The Victorian Ministerial Advisory Panel on voluntary assisted dying today handed down its final report to the Government, comprising over 250 pages. Read the report by clicking here.
The Panel was composed of seven subject experts, with Professor Brian Owler as Chair and Professor Margaret O’Connor as Deputy Chair. It consulted extensively across Victoria, taking hundreds of submissions and appearances from relevant stakeholders, and reviewing legislation from other jurisdictions in which one form or other of assisted dying is permitted.

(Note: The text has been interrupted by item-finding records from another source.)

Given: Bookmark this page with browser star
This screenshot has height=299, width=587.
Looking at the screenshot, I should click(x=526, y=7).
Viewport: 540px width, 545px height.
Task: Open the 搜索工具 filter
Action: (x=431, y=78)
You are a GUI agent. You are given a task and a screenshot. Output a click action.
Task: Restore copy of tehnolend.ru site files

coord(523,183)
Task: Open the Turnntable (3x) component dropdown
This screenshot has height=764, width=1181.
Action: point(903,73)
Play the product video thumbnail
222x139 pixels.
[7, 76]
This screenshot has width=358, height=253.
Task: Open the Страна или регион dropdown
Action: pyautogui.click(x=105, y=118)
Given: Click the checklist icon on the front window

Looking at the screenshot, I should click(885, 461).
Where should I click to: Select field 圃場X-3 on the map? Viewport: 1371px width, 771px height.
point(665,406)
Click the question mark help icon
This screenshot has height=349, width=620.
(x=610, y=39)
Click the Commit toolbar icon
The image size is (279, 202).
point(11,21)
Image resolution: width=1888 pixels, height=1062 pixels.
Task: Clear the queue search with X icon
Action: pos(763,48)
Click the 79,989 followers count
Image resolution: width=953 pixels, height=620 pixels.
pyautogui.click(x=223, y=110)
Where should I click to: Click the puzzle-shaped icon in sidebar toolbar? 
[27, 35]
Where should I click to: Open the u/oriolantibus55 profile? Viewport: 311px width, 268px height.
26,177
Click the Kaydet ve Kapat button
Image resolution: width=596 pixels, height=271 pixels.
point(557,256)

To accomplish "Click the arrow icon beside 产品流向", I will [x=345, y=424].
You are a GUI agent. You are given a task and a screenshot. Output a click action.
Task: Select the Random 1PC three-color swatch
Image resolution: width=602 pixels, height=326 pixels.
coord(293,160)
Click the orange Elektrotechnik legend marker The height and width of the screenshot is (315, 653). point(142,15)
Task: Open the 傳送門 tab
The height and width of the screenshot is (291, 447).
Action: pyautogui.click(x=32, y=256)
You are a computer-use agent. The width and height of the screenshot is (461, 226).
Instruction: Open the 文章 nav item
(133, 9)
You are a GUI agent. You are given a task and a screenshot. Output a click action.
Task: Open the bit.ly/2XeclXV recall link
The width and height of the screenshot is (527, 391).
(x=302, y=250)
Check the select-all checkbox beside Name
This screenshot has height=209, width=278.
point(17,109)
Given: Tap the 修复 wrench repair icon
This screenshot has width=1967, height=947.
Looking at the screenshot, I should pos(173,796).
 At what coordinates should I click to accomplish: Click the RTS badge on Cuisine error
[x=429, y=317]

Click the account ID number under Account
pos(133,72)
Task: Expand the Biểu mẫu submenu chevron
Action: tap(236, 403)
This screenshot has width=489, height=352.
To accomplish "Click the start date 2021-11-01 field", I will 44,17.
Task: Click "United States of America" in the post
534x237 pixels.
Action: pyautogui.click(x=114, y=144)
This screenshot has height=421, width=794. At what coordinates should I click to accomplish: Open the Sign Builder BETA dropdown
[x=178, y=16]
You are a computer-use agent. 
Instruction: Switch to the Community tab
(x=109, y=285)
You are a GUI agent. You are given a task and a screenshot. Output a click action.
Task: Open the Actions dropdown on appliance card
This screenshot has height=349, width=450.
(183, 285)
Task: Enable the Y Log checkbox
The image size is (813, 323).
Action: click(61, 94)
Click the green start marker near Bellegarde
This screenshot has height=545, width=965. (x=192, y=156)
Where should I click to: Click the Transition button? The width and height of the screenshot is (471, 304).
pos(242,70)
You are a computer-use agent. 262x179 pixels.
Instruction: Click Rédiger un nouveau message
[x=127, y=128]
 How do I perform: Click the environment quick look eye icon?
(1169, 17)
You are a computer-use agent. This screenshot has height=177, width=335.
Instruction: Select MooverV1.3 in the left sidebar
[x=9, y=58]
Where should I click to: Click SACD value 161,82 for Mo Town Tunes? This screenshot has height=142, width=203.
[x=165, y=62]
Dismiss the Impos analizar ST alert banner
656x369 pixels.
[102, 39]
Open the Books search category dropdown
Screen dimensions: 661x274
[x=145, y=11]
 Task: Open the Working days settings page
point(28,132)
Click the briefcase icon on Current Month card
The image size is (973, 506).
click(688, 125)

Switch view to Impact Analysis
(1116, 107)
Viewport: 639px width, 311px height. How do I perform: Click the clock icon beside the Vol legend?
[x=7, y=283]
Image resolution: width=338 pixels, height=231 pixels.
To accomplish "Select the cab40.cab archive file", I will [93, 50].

Key aspects of the recommendations are:
- The person must be 18 years or over; and
- Be ordinarily resident in Victoria and an Australian citizen or permanent resident; and
- Have decision-making capacity in relation to voluntary assisted dying; and
- Be diagnosed with an incurable disease, illness or medical condition that:
- is advanced, progressive and will cause death; and
- is expected to cause death within 12 months; and
- is causing suffering that cannot be relieved in a manner the person deems tolerable; and
- Doctors and other healthcare workers are not permitted to raise assisted dying — only to respond to formal patient requests.
- The person must make three formal requests, the second of which must be written and witnessed by two independent people.
- The person must make the request themselves. Nobody else is authorised to make the request, and the request cannot be made via an advance care directive.
- Ordinarily, the minimum timeframe between first request and opportunity to take the medication is ten days.
- The person must maintain decisional capacity at all three requests.
- Two doctors must reach independent assessments that the person qualifies.
- Only doctors who have completed specialist training for voluntary assisted dying may participate.
- Any healthcare worker may decline to participate for any reason, without penalty.
- A prescription dispensed for the purpose of voluntary assisted dying must be kept in a locked box and any unused portion returned to the pharmacy after death.
- The person must self-administer the medication; except if the person is unable to, a doctor may administer. An independent witness is required if the doctor administers.
- Establishment of an authority to receive assisted dying reports, to assess reports, and to refer unacceptable cases to disciplinary or prosecutorial authorities.
- For Parliament to review summary reports; twice in the first two years and annually thereafter; a formal review at five years.